▸ Assignment
Look below for the line holding "The width and height of the screenshot is (714, 535)." and the line holding "Given: Enable Pixel Perfect checkbox". Transcribe exactly those lines and all lines between them, nothing more.

▸ Supplied data
>>

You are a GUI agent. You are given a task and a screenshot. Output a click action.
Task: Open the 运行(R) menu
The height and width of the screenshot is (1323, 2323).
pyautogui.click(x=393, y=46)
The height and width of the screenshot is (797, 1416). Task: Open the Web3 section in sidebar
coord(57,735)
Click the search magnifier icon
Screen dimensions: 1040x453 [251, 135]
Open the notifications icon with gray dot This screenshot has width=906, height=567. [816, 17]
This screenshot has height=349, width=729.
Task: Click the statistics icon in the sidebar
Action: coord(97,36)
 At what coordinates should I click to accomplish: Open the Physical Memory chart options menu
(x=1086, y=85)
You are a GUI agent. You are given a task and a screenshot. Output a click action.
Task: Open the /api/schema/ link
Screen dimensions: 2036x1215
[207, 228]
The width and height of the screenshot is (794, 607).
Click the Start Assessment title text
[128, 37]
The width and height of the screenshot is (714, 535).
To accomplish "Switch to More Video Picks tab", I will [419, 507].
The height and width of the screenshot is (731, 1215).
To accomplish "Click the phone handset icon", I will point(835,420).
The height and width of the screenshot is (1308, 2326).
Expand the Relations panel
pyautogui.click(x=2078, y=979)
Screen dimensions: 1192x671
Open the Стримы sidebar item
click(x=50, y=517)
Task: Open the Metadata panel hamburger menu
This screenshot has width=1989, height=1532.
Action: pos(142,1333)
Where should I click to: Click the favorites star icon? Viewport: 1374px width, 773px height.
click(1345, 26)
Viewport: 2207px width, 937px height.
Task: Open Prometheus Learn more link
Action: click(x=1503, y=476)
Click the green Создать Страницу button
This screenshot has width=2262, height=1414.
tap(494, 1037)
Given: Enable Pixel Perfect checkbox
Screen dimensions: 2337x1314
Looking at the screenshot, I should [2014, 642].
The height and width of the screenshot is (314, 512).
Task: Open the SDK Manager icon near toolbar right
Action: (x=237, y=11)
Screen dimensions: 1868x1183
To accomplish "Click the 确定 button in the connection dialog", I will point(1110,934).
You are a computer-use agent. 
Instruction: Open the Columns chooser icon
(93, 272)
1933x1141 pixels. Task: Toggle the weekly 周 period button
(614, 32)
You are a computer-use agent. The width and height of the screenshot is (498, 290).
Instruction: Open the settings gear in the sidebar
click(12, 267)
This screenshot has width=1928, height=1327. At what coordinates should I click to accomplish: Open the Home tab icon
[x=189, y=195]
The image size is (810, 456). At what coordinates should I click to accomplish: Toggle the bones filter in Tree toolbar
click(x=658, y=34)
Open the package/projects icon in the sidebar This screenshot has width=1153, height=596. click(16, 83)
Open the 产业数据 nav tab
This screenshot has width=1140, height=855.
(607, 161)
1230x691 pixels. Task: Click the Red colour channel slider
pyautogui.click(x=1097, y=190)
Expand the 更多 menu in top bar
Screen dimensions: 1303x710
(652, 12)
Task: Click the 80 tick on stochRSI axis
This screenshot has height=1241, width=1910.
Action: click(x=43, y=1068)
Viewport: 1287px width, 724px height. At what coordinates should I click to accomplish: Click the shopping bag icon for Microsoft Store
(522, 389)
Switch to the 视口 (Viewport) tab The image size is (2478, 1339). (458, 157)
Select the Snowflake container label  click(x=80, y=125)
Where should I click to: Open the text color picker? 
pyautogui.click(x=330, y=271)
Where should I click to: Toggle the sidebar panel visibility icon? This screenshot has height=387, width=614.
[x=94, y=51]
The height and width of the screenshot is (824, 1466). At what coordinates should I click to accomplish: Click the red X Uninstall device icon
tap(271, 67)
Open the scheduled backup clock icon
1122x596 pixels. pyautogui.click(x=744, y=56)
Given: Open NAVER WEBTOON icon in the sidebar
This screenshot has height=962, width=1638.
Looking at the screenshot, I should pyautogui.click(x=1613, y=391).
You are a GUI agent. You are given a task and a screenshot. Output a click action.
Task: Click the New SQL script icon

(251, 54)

<<

▸ Task response
The width and height of the screenshot is (714, 535).
To accomplish "Switch to More Video Picks tab", I will [419, 507].
The height and width of the screenshot is (731, 1215).
To accomplish "Click the phone handset icon", I will point(835,420).
The height and width of the screenshot is (1308, 2326).
Expand the Relations panel
pyautogui.click(x=2078, y=979)
Screen dimensions: 1192x671
Open the Стримы sidebar item
click(x=50, y=517)
Task: Open the Metadata panel hamburger menu
This screenshot has width=1989, height=1532.
Action: pos(142,1333)
Where should I click to: Click the favorites star icon? Viewport: 1374px width, 773px height.
click(1345, 26)
Viewport: 2207px width, 937px height.
Task: Open Prometheus Learn more link
Action: click(x=1503, y=476)
Click the green Создать Страницу button
This screenshot has width=2262, height=1414.
tap(494, 1037)
Given: Enable Pixel Perfect checkbox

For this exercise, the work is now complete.